### REQUIRED WORK
Reproduce everything in the listing from its first line down to the line containing "pyautogui.click(x=169, y=108)", including both ends, and leave the pictures out.

--- SUPPLIED RECORDS ---

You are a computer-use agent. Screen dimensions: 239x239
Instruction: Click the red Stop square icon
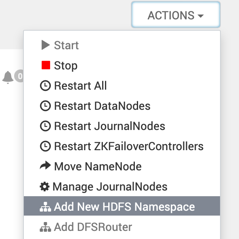(x=46, y=65)
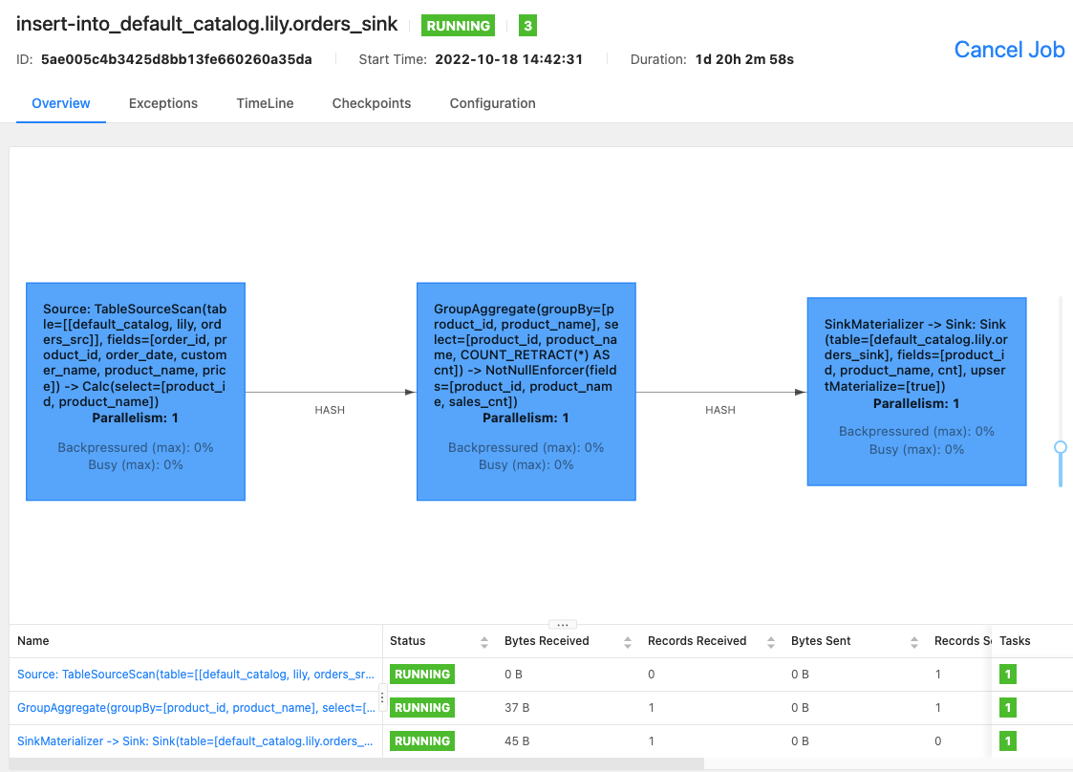This screenshot has width=1073, height=772.
Task: Click the horizontal ellipsis panel resize handle
Action: point(562,624)
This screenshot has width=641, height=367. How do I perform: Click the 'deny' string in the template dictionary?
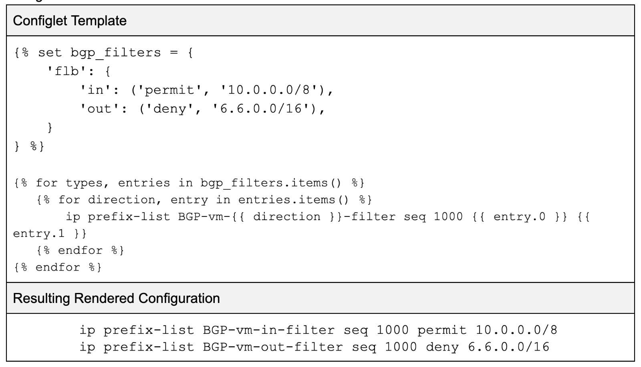pyautogui.click(x=169, y=108)
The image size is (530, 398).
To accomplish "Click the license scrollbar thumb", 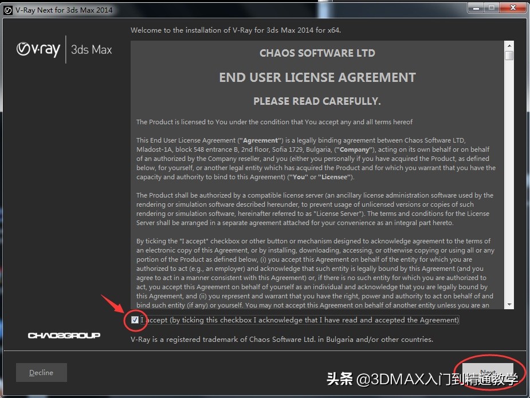I will pyautogui.click(x=509, y=56).
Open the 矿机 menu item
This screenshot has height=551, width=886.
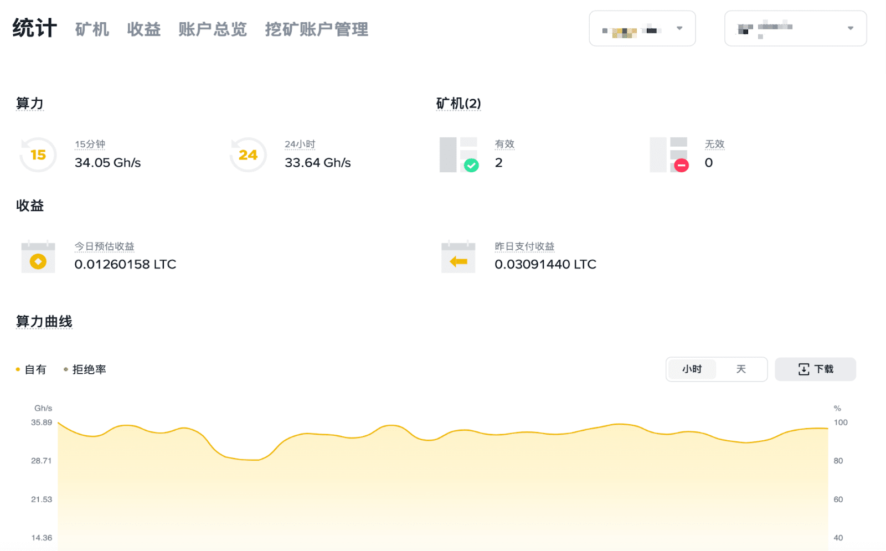[x=91, y=29]
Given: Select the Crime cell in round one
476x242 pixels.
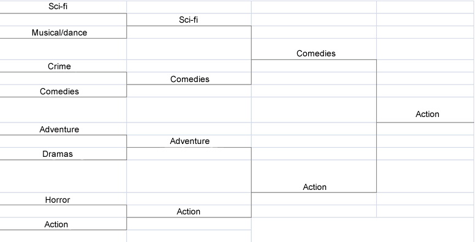Looking at the screenshot, I should pos(63,66).
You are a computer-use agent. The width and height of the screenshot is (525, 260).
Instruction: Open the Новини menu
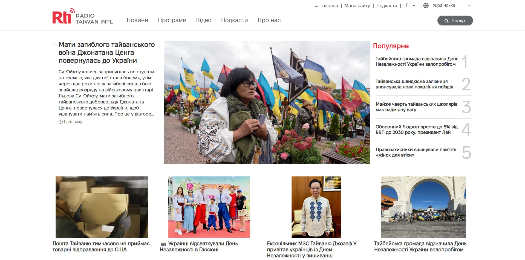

---

### EXERCISE ANSWER
You are a computer-use agent. Screen dimensions: 239x239
Instruction: Click the red Stop square icon
(x=46, y=65)
This screenshot has width=1073, height=772.
Task: Click the horizontal ellipsis panel resize handle
Action: point(562,624)
This screenshot has width=641, height=367. How do I perform: Click the 'deny' string in the template dictionary?
pyautogui.click(x=169, y=108)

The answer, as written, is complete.